Ni dos minutos pasaron cuando mamá gritó: —¡Estefanía! Deje eso, solo es para varones.
Del susto lo apreté con tanta fuerza, que se desbarató. Mamá me dio dos nalgadas secas y me dejó al otro lado de la alfombra, con mi muñeca Lila en brazos, exiliada entre flecos y tristeza. Lila no hablaba ni corría, solo escuchaba mi silencio.
Mientras Esteban se regocijaba con autos, soldaditos y su gran trencito rojo—como mi vestidito—, yo abrazaba a mi muñeca muda, haciendo que bebiera té vacío y fingiera dormir. Qué divertido era ser varón.

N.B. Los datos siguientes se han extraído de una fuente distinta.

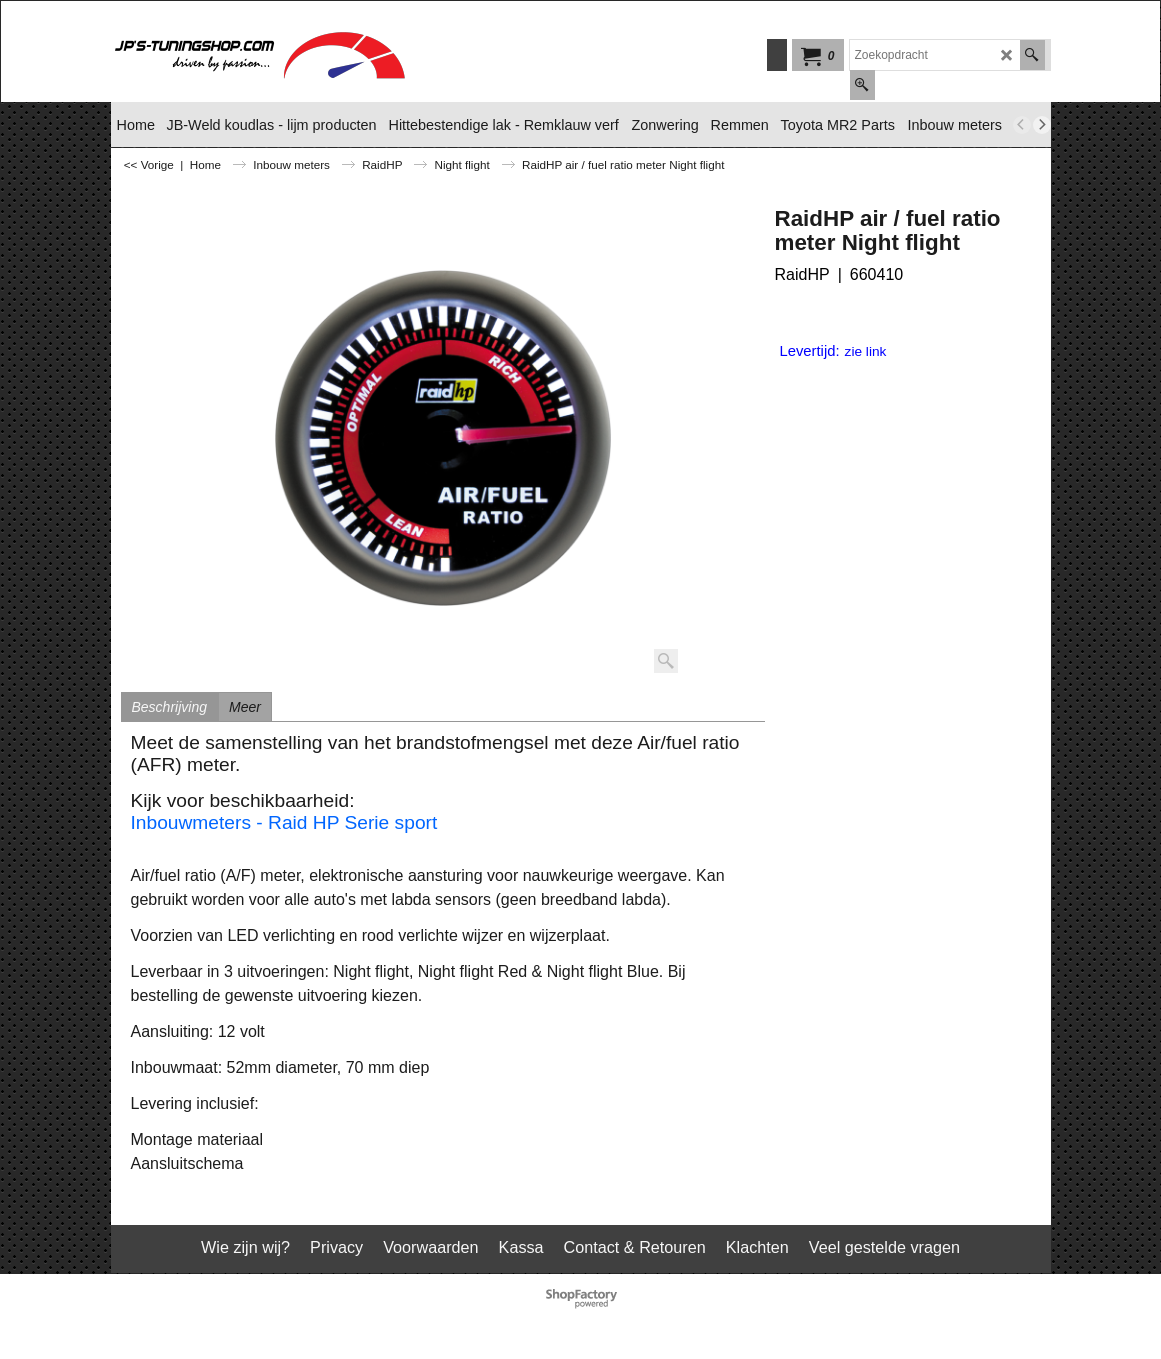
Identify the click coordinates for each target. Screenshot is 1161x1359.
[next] (1042, 125)
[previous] (1022, 125)
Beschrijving (169, 707)
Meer (245, 707)
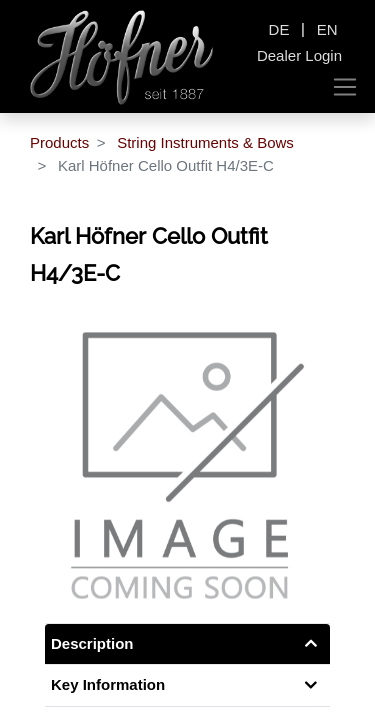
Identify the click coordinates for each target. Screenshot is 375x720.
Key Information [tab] (108, 684)
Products (59, 142)
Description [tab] (92, 643)
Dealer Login (299, 55)
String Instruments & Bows (205, 142)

Ya en la niñez, las patinetas y los patines de hierro eran territorio prohibido para mí. Esteban hacía piruetas en el patio mientras yo, con Lila entre brazos, la mecía y le cambiaba el pañal. Si me veían leyendo otra vez, me volverían a regañar.
—Ya mijita, vaya a jugar —decía mamá—. Tanto leer le atrofiará ese cerebro.
Así que ensayaba escenas con mis juguetes, recitaba palabras con voz prestada, y cuando por fin la vigilancia se disolvía un poco, me tumbaba en el pasto a descansar. Solo ahí, entre los murmullos de la tierra y el cielo, me sentía un poco más libre.
—Ven, Fani —me llamó Esteban, con una chispa de conspiración en su mirada cerúlea—. Mamá duerme, papá se ha ido… ¡Es hora de jugar!
La emoción me embriagaba. Compartir con mi hermano era como abrir una rendija al mundo donde yo también existía sin permiso. Corríamos, nos empujábamos como dos estrellas en juego, golpeábamos canicas, patinábamos entre risas —yo, al fin protagonista.
—¿La trajiste? —pregunté con los ojos encendidos.
—Está lista para ti —me dijo, y en su sonrisa cabía el universo.
La bicicleta con ruedas traseras parecía un caballo alado. La había visto muchas veces bajo la tutela de papá: le enseñaba a Esteban cómo pedalear, cómo inclinar el cuerpo, cómo frenar para no caer. Pero ahora era mía. O al menos, por un momento robado.
Pedaleé con timidez, como quien pisa un secreto por primera vez. Luego el miedo se evaporó, y agregué fuerza, ritmo, vida. El viento me golpeaba el rostro, despeinaba mi historia, taponaba mis oídos con su canto de libertad. Podía escuchar mi corazón gritar, desbocado, esa alegría que no conocía límites. Nunca me sentí más libre en la infancia que en ese instante suspendido sobre dos ruedas.
Soñé, incluso, que me escapaba. Que recorría el mundo sobre ese corcel metálico, que dejaba atrás las reprimendas, los vestidos, los silencios, y partía hacia caminos desconocidos. Debí hacerlo… debí hacerlo.
Pero la curva no respondió. Tal vez fue el miedo. Tal vez mis piernas temblorosas. Lo cierto es que caí sobre el asfalto ardiente, y mi codo fue el primero en ofrecerse al golpe. Mi cabeza rebotó contra el suelo, mi vista se apagó como lámpara al viento.
—¡Fani! ¡Fani! —gritaba Esteban, su voz lejana y vibrante como campanas en niebla.
Usé todas mis fuerzas para chistarle: que nadie se enterara, que el juego no se rompiera. Me senté en la acera, mareada y adolorida. Y, vi mi codo sangrar como un grito no dicho.